When the Senate begins in earnest to deal with the issue early next year, the fate of provisions of importance to credit unions-to say nothing of the overall bill-is still very much unknown.
The Senate has been mostly preoccupied with health care legislation and hasn't focused much on regulatory restructuring. CUNA and NAFCU are hoping they can keep credit unions from facing additional compliance burdens and examinations.
The draft bill unveiled by Senate Banking Committee Chairman Christopher Dodd (D-Conn.) is more burdensome and would require all credit unions to be subject to an examination by the proposed Consumer Financial Protection Agency.
But members of Dodd's committee and staff are already working on revisions to the proposal because it was criticized by Democrats and Republicans alike, albeit for different reasons.
"He put a turkey on the table, and it didn't taste good," quipped Bert Ely, a Virginia-based consultant to and analyst of the financial services industry.
On Dec. 11, the House passed legislation that would dramatically revamp the way the government regulates financial services. A key component of the measure, which passed 223-202, is the creation of the CFPA.
Lobbyists for CUNA and NAFCU succeeded in helping persuade lawmakers to pass an amendment ensuring that credit unions with assets of $10 billion or less wouldn't be subject to an examination by the CFPA. All credit unions would have to comply with the rules issued by the new agency, but examinations would be done by the NCUA for all those with assets of less than $10 billion. But lobbyists note that the $10 billion figure isn't indexed for inflation, so while only three credit unions are subject to examination by the CFPA right now, that number could increase as asset sizes grow.
"The goal is to minimize damage to credit unions. I hope the Senate uses the House as a starting point," said CUNA Vice President for Legislative Affairs Ryan Donovan.
But Donovan said there is strong case to be made for all credit unions to be excluded from CFPA examinations, and he hopes the Senate includes language encouraging the agency to delegate all credit union examinations to the NCUA.
NAFCU Director of Legislative Affairs Brad Thaler said his group is still pushing to have credit unions from all regulations issued by the CFPA.
Both Donovan and Thaler predicted that because of the Senate's rules and the political climate in that chamber, the legislative process on the bill will likely be more bipartisan than it was in the House, where the House voted mostly along party lines.

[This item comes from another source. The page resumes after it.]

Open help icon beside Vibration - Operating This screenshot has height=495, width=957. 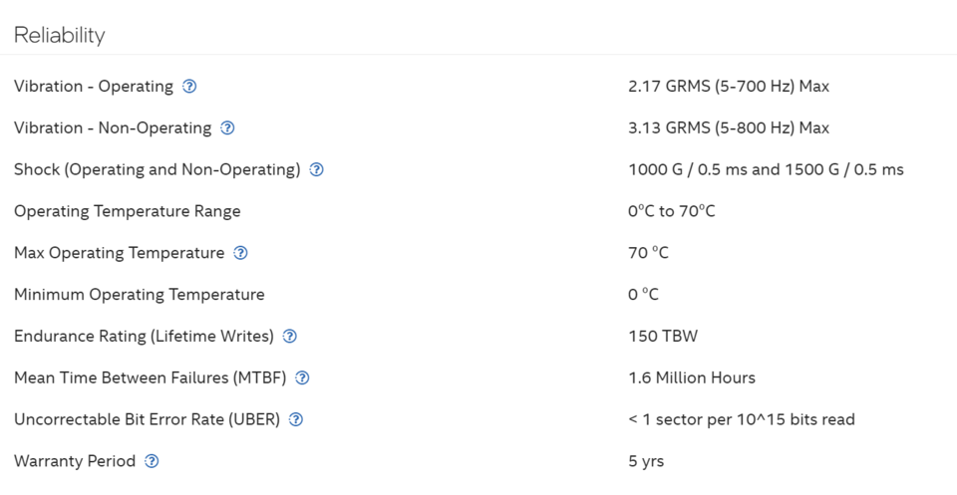click(x=189, y=87)
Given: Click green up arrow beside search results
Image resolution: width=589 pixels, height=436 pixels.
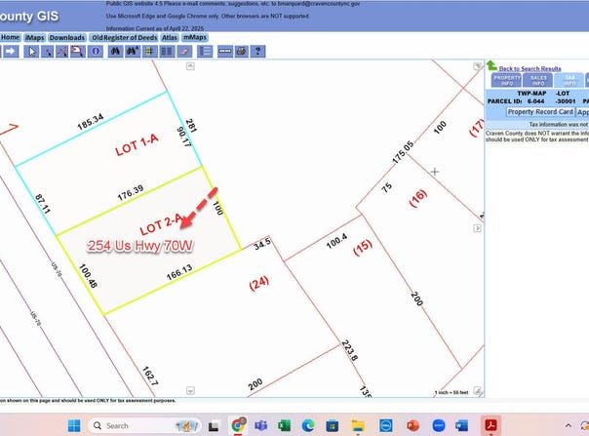Looking at the screenshot, I should click(x=491, y=65).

In the Senate, Dodd has broken down the bill and assigned different sections to two-member teams, one lawmaker from each party. He and the panel's top Republican-Richard Shelby of Alabama-are negotiating the section on the CFPA. Shelby and all the other Republicans on the committee have expressed strong opposition to the CFPA, but Shelby has told people he is "cautiously optimistic" that they can reach an agreement on the overall bill.

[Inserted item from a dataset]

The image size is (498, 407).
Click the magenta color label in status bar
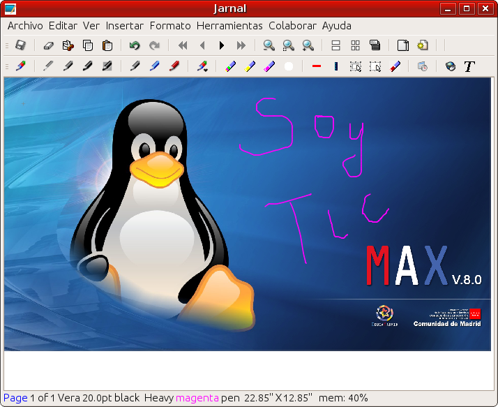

In addition to CFPA, credit unions are also closely monitoring the provisions for financing the fund aimed at unwinding businesses deemed too big to fail that are close to collapse. The House bill charges all financial institutions with assets of $50 billion or more-which excludes all credit unions-and CUNA and NAFCU are pushing for similar language in the Senate.

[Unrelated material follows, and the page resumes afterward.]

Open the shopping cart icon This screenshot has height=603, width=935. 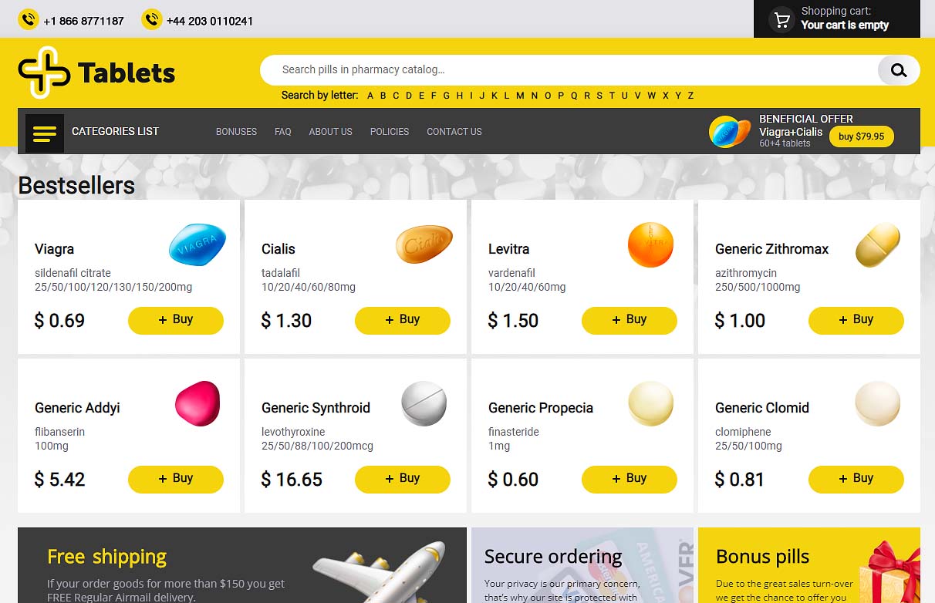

Both groups also want to be sure that there is no attempt to try again to include a provision giving bankruptcy judges the right to reset the terms of mortgages. An amendment that would have accomplished that was defeated on the House floor on Dec. 11, though a similar amendment had been passed there earlier this year.
Thaler predicts that the Senate is likely to pass some kind of bill, but it could be vastly different than what the House produced. The two versions would likely be reconciled in a conference committee.
"The Senate measure may not go as far as the House bill did, but that's the nature of the Senate," Thaler said.